I am trying to scrape the pages of website https://www.enghindi.com/ . URLs are saved in csv file, for example
URL | Hindi meaning |
---|---|
Url1 | hindi meaning |
url2 | hindi meaning |
now, everytime I am running following script . it just shows result of only URL1 and that goes into multiple cells. I want all result of url 1 should be in one cell (in hindi meaning box) and similarly for URL2.
url1 : https://www.enghindi.com/index.php?q=close url2 : https://www.enghindi.com/index.php?q=compose
$URLs = import-csv -path C:\Scripts\PS\urls.csv | select -expandproperty urls
foreach ($url in $urls)
{
$web = Invoke-WebRequest $url
$data = $web.AllElements | Where{$_.TagName -eq "BIG"} | Select-Object -Expand InnerText
$datafinal = $data.where({$_ -like "*which*"},'until')
}
foreach ($item in $datafinal) {
[ pscustomobject]@{ Url = $url; Data = $item } | Export-Csv -Path C:\Scripts\PS\output.csv -NoTypeInformation -Encoding unicode -Append
}
Are there other ways I can get english to hindi word meaning using web scraping instead of copying and pasting. I prefer google translate but that I think difficult that is why i am trying with enghindi.com.
thanks alot
Web scraping, due its inherent unreliability, should only be a last resort. You can make it work in Windows PowerShell, but note that the HTML DOM parsing is no longer available in PowerShell (Core) 7+.

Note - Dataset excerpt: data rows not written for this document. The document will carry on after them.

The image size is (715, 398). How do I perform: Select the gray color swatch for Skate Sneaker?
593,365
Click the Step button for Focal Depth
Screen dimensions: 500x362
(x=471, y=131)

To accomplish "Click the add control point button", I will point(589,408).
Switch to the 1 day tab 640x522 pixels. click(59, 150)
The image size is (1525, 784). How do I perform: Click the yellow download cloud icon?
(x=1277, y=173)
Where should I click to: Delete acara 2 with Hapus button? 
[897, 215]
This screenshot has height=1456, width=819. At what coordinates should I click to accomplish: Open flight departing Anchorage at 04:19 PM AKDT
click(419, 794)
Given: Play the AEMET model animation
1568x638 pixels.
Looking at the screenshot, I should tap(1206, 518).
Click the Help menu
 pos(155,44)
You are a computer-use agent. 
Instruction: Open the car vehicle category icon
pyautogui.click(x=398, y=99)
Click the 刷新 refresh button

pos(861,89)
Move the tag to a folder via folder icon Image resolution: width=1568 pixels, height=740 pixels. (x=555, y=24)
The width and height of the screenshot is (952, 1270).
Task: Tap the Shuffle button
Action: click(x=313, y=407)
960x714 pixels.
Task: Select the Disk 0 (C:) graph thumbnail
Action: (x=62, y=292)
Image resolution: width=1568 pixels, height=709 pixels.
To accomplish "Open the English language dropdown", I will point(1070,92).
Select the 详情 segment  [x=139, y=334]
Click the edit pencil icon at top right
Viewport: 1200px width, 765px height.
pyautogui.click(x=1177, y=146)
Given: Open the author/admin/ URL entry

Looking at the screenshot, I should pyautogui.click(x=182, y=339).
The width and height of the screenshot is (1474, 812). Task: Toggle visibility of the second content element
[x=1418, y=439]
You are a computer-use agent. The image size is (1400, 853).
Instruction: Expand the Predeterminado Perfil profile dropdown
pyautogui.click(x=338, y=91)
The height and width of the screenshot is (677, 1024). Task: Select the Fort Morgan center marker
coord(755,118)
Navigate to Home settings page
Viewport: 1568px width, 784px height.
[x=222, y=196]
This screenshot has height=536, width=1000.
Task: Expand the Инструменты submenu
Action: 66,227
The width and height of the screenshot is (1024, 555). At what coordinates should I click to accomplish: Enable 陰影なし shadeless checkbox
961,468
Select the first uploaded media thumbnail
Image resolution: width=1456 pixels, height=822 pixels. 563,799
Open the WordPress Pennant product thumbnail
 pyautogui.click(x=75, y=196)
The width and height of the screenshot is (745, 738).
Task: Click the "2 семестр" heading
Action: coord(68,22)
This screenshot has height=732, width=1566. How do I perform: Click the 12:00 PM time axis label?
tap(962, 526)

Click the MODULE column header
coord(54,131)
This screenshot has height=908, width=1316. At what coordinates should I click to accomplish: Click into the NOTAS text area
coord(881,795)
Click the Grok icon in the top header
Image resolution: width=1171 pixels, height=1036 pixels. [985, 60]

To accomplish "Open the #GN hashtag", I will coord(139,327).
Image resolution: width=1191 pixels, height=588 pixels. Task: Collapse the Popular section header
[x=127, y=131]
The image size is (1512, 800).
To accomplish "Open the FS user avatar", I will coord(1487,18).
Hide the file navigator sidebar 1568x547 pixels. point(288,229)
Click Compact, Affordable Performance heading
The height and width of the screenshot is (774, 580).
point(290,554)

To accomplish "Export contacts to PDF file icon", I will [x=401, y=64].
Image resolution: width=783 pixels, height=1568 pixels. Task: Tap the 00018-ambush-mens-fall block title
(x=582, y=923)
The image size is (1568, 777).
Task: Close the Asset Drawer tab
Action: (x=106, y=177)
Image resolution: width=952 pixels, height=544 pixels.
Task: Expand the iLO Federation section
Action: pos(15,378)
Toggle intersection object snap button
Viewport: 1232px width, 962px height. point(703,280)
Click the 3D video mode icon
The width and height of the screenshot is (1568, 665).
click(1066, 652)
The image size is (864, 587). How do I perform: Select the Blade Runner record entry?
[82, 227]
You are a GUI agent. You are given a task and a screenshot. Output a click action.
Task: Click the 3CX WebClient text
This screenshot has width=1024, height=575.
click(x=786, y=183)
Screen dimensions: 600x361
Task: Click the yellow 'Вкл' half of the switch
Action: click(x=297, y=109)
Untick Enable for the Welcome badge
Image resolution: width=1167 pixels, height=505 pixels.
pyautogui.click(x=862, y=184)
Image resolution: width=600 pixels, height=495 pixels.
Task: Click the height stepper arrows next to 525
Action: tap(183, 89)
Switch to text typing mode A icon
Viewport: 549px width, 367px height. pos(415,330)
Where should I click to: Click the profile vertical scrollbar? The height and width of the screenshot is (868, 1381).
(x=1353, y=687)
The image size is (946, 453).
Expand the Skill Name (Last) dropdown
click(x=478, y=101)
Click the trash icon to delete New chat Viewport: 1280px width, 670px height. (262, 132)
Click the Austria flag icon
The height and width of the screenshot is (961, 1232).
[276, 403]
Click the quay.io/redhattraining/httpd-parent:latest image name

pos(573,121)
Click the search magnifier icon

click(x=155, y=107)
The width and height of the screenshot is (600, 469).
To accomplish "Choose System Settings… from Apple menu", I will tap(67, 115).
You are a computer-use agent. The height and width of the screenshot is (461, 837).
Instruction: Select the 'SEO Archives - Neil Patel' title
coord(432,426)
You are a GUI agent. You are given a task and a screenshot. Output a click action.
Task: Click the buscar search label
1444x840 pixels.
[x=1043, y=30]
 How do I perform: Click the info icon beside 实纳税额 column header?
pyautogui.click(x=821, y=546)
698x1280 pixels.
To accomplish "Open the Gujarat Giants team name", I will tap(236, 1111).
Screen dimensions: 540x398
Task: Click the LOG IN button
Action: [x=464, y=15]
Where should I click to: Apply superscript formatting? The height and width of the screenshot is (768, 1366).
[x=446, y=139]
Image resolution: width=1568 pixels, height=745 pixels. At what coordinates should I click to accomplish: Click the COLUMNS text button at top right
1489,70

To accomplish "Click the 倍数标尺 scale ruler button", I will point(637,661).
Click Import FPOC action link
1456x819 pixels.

You code has two basic problems:
It operates on $datafinal
after the foreach
loop, at which point you only see the results of the last Invoke-WebRequest
call.
You loop over each element of array $datafinal
and create an output object for each, instead of creating an output object per input URL.
The following reformulation fixes these problems:
# Sample input URLs
$URLs = @(
'https://www.enghindi.com/index.php?q=close',
'https://www.enghindi.com/index.php?q=compose'
)
$URLs |
ForEach-Object {
$web = Invoke-WebRequest $_
$data = $web.AllElements | Where { $_.TagName -eq "BIG" } | Select-Object -Expand InnerText
$datafinal = $data.where({ $_ -like "*which*" }, 'until')
# Create the output object for the URL at hand and implicitly output it.
# Join the $datafinal elements with newlines to form a single vaulue.
[pscustomobject] @{
Url = $_
Hindi = $datafinal -join "`n"
}
} |
ConvertTo-Csv -NoTypeInformation
Note that, for demonstration purposes, ConvertTo-Csv
is used in lieu of Export-Csv
, which allows you to see the results instantly.